During the "One World Under Doom" storyline, Fixer is among the original Thunderbolts members who join the Fulgar Victoris led by Valentina Allegra de Fontaine as Citizen V. Amidst the showdown in Latveria, Fixer defects to the Thunderbolts and activates the Doombot Protocol Fixer Omega Daffodil to shut down the other Doombots.

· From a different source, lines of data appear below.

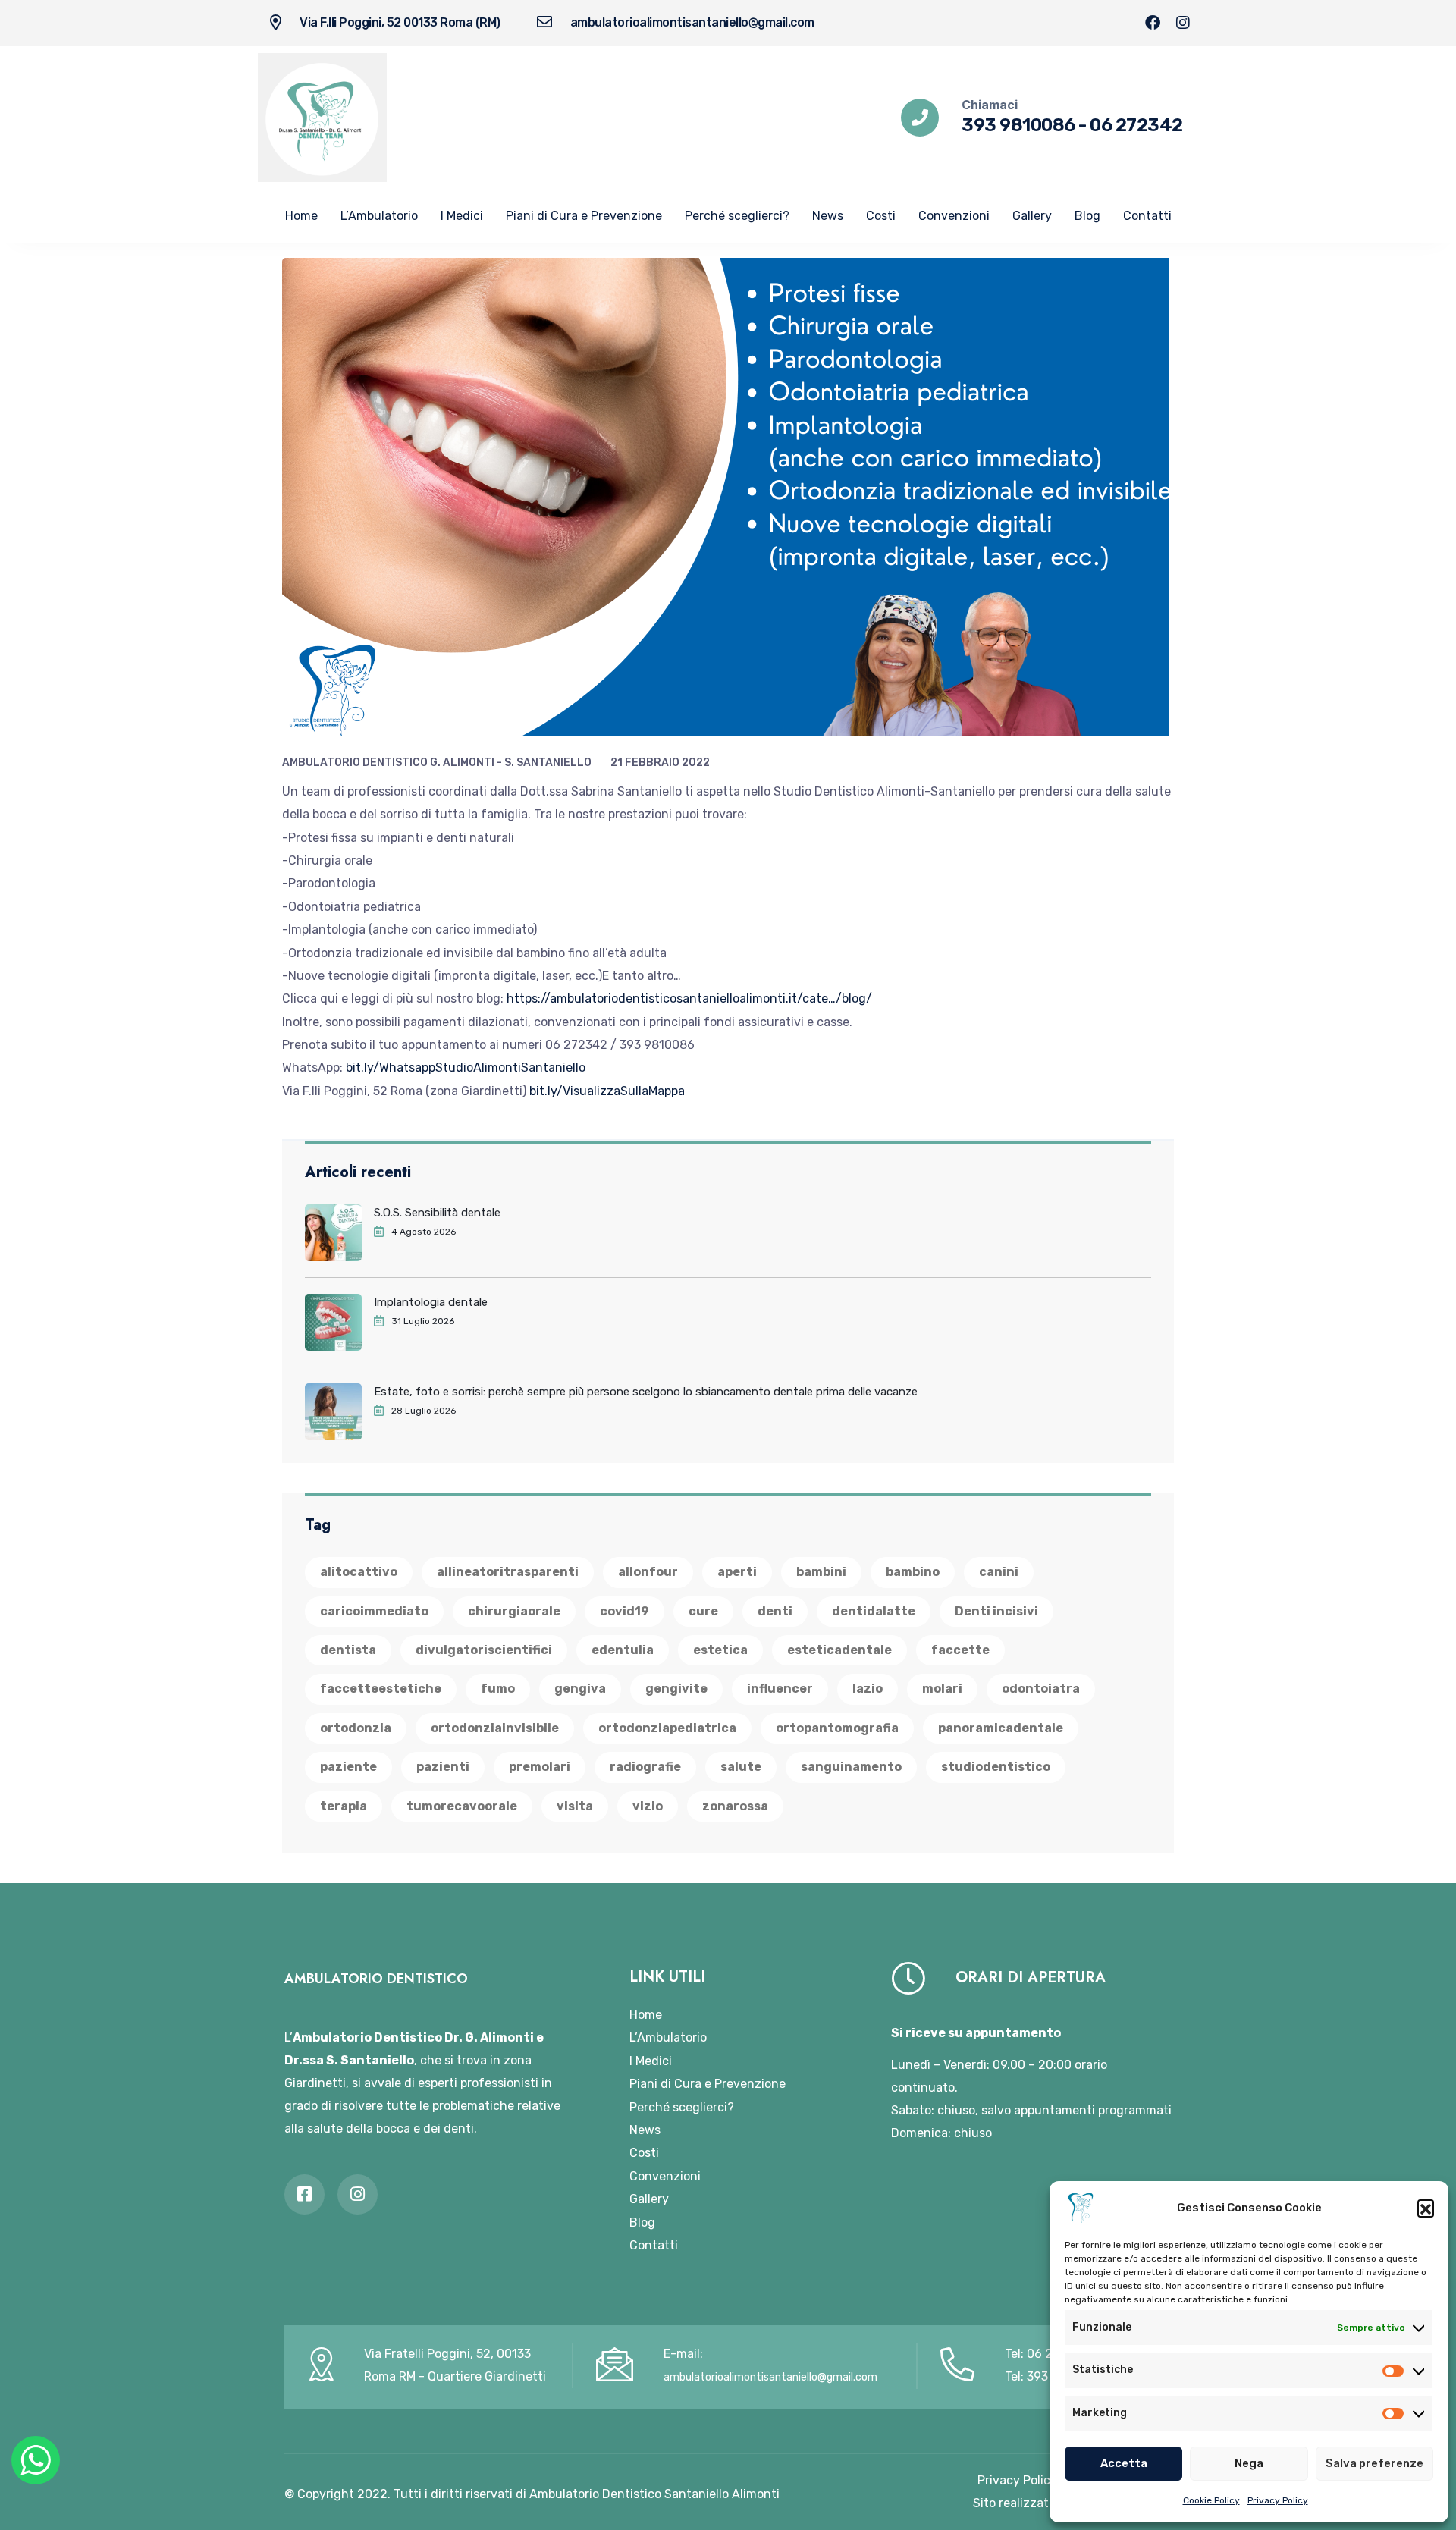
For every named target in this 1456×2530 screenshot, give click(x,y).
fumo (498, 1688)
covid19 (624, 1611)
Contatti (1147, 216)
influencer (780, 1688)
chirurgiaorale (514, 1611)
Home (301, 216)
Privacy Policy (1277, 2500)
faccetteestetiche (380, 1688)
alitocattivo (358, 1572)
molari (942, 1688)
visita (575, 1806)
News (827, 216)
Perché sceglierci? (737, 216)
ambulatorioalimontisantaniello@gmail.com (692, 22)
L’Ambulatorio (379, 216)
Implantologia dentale (431, 1302)
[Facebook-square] (304, 2194)
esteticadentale (839, 1650)
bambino (913, 1572)
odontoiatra (1041, 1688)
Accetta (1123, 2463)
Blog (1087, 216)
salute (740, 1766)
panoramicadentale (1000, 1728)
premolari (539, 1766)
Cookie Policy (1211, 2500)
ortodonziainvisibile (495, 1728)
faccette (960, 1650)
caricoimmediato (374, 1611)
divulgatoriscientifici (484, 1650)
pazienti (442, 1766)
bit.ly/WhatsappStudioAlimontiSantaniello (465, 1067)
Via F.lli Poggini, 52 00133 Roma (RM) (400, 22)
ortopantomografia (837, 1728)
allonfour (648, 1572)
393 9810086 (1018, 125)
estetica (720, 1650)
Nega (1249, 2463)
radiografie (645, 1766)
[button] (1425, 2207)
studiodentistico (995, 1766)
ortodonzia (355, 1728)
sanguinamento (851, 1766)
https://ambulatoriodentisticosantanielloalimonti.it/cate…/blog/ (689, 998)
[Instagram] (1183, 23)
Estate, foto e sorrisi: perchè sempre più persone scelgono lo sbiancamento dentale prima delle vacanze (646, 1391)
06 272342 (1136, 125)
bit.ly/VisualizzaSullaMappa (607, 1091)
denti (775, 1611)
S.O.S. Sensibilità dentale (437, 1212)
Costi (881, 216)
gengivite (676, 1688)
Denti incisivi (996, 1611)
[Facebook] (1153, 23)
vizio (647, 1806)
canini (998, 1572)
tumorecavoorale (461, 1806)
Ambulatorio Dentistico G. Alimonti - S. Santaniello (437, 762)
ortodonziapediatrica (667, 1728)
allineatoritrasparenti (508, 1572)
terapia (343, 1806)
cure (703, 1611)
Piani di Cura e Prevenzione (584, 216)
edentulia (623, 1650)
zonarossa (735, 1806)
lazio (867, 1688)
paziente (348, 1766)
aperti (737, 1572)
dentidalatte (873, 1611)
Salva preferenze (1374, 2463)
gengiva (580, 1688)
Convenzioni (954, 216)
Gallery (1032, 216)
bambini (821, 1572)
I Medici (462, 216)
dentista (348, 1650)
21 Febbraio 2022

Amidst a power vacuum in A.I.M., Madame Masque enlists Fixer to help obtain scientists to get them to go through the same struggles that Tony Stark did to make his first Iron Man armor and abduct Stark. Fixer later goes rogue and combines all the inventions made by the captive scientists to create armor for himself, becoming known as Advanced Iron Man.

==Powers and abilities==
The second version of Fixer is an intuitive genius at the invention of weapons and other electrical and mechanical devices. Fixer's Techno body can mentally control his robotic body which is capable of assuming virtually any form from blast cannons to pile-drivers to even the form of a space station. To take on larger shapes, Techno physically absorbed the mass of other mechanical materials nearby into himself. Techno's body also could morph into forms that appeared completely organic, as with his assumed guise of Ogre.

===Equipment===
The second Fixer has designed numerous devices and paraphernalia for himself, including his body armor. As for weaponry, he has used various devices including bombs, electronic jamming devices, guided missiles, sonic amplifiers, brain-wave scanners, and mind-control pods. He has also built anti-gravity discs which are affixed to his feet and allow flight at the speed of sound, as well as a special mask that contains a three-hour air supply and acts as an air pressure reduction valve, together with enabling flight at high velocity and high altitude.

==In other media==
===Television===
- The Paul Ebersol incarnation of Fixer, renamed Mr. Fix, appears in Iron Man: Armored Adventures, voiced by Donny Lucas. This version is a genius inventor and high-tech arms dealer with ties to the Maggia. In the second season, Justin Hammer has his personal assistant Sasha inject Fix with a nano-virus to force him to make weapons for the former, primarily the Titanium Man armor. Following a disastrous first outing in the armor, Hammer activates the nano-virus, destroying Fix's body and transforming him into an artificial intelligence called Fix 2.0.
- The Paul Ebersol incarnation of Fixer appears in Marvel Disk Wars: The Avengers.
- Roscoe Sweeney appears in Daredevil (2015), portrayed by Kevin Nagle. As in the comics, he has Jack Murdock killed when the boxer refused to take a dive in one of his matches. Following Jack's death, Sweeney hid out in another country under the alias "Al Marino". In the present, Sweeney is subdued by Elektra so Jack's son Matt Murdock can exact revenge. Matt grievously beats Roscoe, but turns him over to the police instead much to Elektra's disappointment.
- The Paul Ebersol incarnation of Fixer, who also takes on the Techno identity, appears in Avengers Assemble, voiced by Rick D. Wasserman. This version is a Stark Industries employee who was fired for giving away company secrets.

===Film===
Roscoe Sweeney, renamed Edward "Eddie" Fallon, appears in Daredevil (2003), portrayed by Mark Margolis. This version previously employed a young Wilson Fisk as an enforcer.

===Video games===
- The Paul Ebersol incarnation of Fixer appears as a boss and playable character in Marvel: Avengers Alliance.
- Paul Ebersol / Techno appears in Lego Marvel's Avengers via the "Thunderbolts" DLC.
- The Paul Ebersol incarnation of Fixer appears in Marvel: Avengers Alliance 2.

===Music===
The industrial band Mentallo and the Fixer derive their name from the Paul Ebersol incarnation of Fixer and his former partner Mentallo.